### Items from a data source
⟨

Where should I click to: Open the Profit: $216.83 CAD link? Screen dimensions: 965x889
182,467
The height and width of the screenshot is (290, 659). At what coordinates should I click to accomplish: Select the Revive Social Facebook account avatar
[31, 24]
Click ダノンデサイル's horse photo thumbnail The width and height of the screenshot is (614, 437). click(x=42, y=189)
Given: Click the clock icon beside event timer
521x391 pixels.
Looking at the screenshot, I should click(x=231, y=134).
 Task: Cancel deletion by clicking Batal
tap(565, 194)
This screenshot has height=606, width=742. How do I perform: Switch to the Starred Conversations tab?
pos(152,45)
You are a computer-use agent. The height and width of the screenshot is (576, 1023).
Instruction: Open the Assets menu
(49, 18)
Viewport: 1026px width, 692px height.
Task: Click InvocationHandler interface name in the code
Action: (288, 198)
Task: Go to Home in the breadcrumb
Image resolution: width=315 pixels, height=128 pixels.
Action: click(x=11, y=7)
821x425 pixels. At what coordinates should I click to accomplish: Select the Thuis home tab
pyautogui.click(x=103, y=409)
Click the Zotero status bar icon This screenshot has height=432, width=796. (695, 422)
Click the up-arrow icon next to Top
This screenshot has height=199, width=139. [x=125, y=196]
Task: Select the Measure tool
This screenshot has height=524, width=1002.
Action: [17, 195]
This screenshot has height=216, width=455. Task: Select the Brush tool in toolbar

⟩

### GOAL
Put the lines of the records into a numbered list, leaving out blank lines. Begin at the line that has "Click the up-arrow icon next to Top" and go through the end of the records.

### RESULT FOR THIS EXERCISE
1. Click the up-arrow icon next to Top
2. This screenshot has height=199, width=139. [x=125, y=196]
3. Task: Select the Measure tool
4. This screenshot has height=524, width=1002.
5. Action: [17, 195]
6. This screenshot has height=216, width=455. Task: Select the Brush tool in toolbar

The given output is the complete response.